The TSX today continues to be full of volatility, but that doesn’t mean investors aren’t looking for growth stocks. In fact, some companies have seen a surge in the last year, while others have dropped even further.
Yet one stock hitting the news lately has been NFI Group (TSX:NFI). The bus manufacturer recently reported earnings for investors. However, there were some warnings that came along with the numbers.
What happened
Shares of NFI stock reported another quarter that beat out earnings estimates. However, the quarter also had some downsides. NFI stock reported a loss of US$48.1 million for its latest quarter, which was an improvement from the loss of US$56 million the year before.

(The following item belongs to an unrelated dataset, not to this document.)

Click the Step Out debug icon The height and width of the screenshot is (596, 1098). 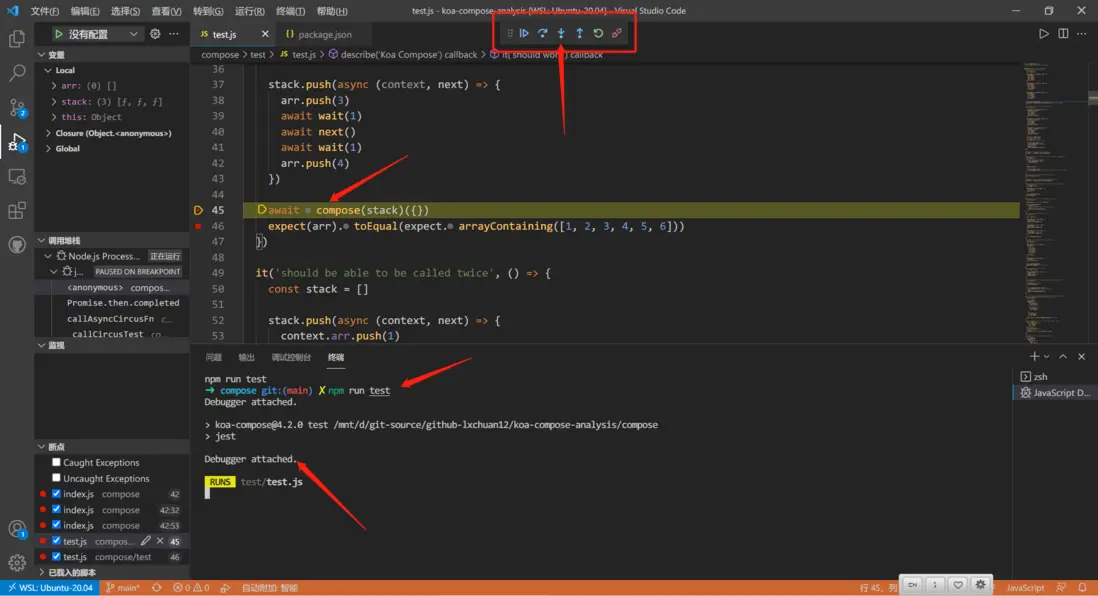[x=579, y=33]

Revenue, however, surged by almost double. Compared to US$398 million in revenue last year, this year NFI stock boasted revenue of $659.6 million. The results also came with news that the company would be increasing its production for the second half of this year.

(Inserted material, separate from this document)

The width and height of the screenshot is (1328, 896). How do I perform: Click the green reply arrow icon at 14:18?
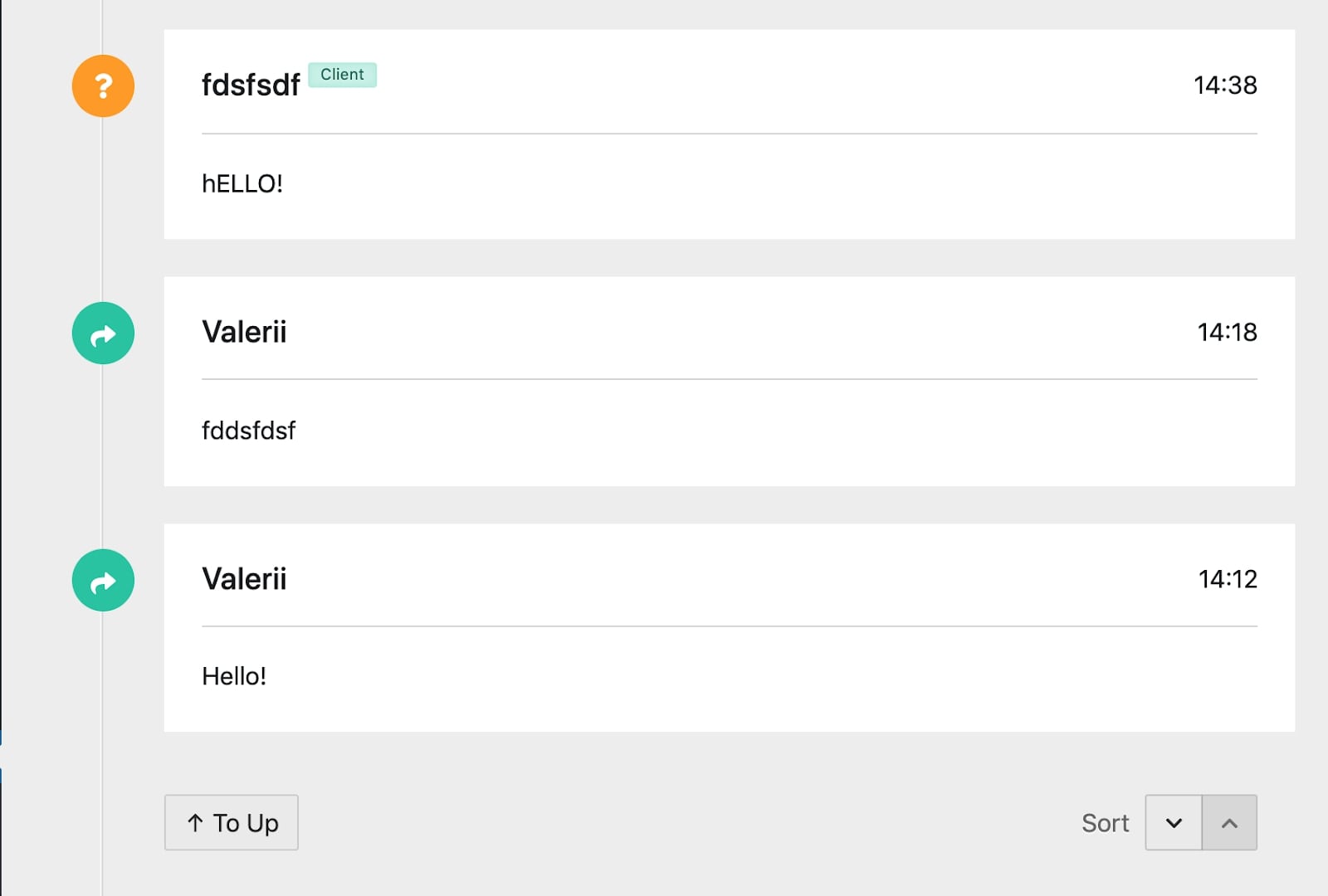tap(103, 333)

With the news, new full-year guidance came out as well. NFI stock expects to achieve revenue between US$2.6 and US$2.8 billion in 2023. This was an increase from between US$2.5 and US$2.8 billion made earlier in the year. Earnings before interest, taxes, depreciation and amortization (EBITDA) are now expected between US$40 and US$60 million, narrowing it further from between US$30 and US$60 million announced earlier.
But hold on
All of this looks like good news, right? But Chief Executive Officer Paul Soubry had a warning for investors. Temporary inefficiencies from supply-chain production that came about during the pandemic should continue not just next year, but through to 2025.
NFI stock still hasn’t fully recovered after its supply plunged during 2020. While there certainly has been a significant recovery, it still likely won’t be until 2025 when the stock is back at those levels. Still, vehicle deliveries climbed by 66% year over year, with its quarter-end backlog at 10,000 orders. This hit a record of US$6.7 billion!

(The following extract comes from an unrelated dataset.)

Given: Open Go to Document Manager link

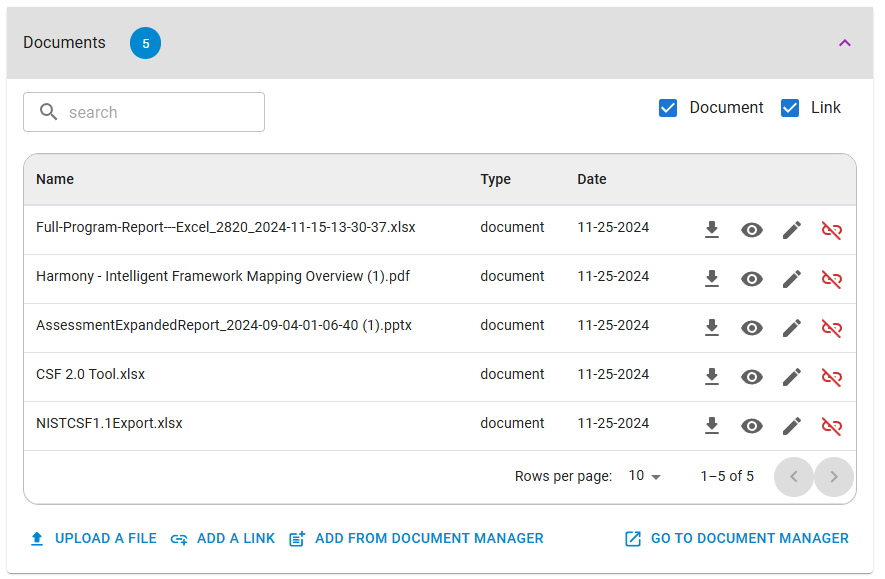Looking at the screenshot, I should click(x=737, y=538).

By 2025, NFI expects to be back to around 1,500 units per quarter. This was similar to what it was producing back in 2019, Soubry said. Meanwhile, NFI stated there would be a private placement with an unnamed asset manager, in an effort to raise US$50 million and pay down debt.
Now what?
NFI stock was up just 2% on August 16 as the stock made its earnings announcement. So while the company reported record-setting results and sky-high revenue, the loss and future growth prospects seemed to bring things back down.
That being said, the stock looks valuable trading at just 11.1 times earnings as of writing. Shares are also still down 15% in the last year, providing some room for potentially major returns when the stock recovers. So there could certainly be an opportunity for future investors.
So if you have the time to wait, NFI stock looks like a valuable equity to hold in your portfolio, or at least have on your watchlist. In the next few years, as the company recovers, it could very well hit headlines again.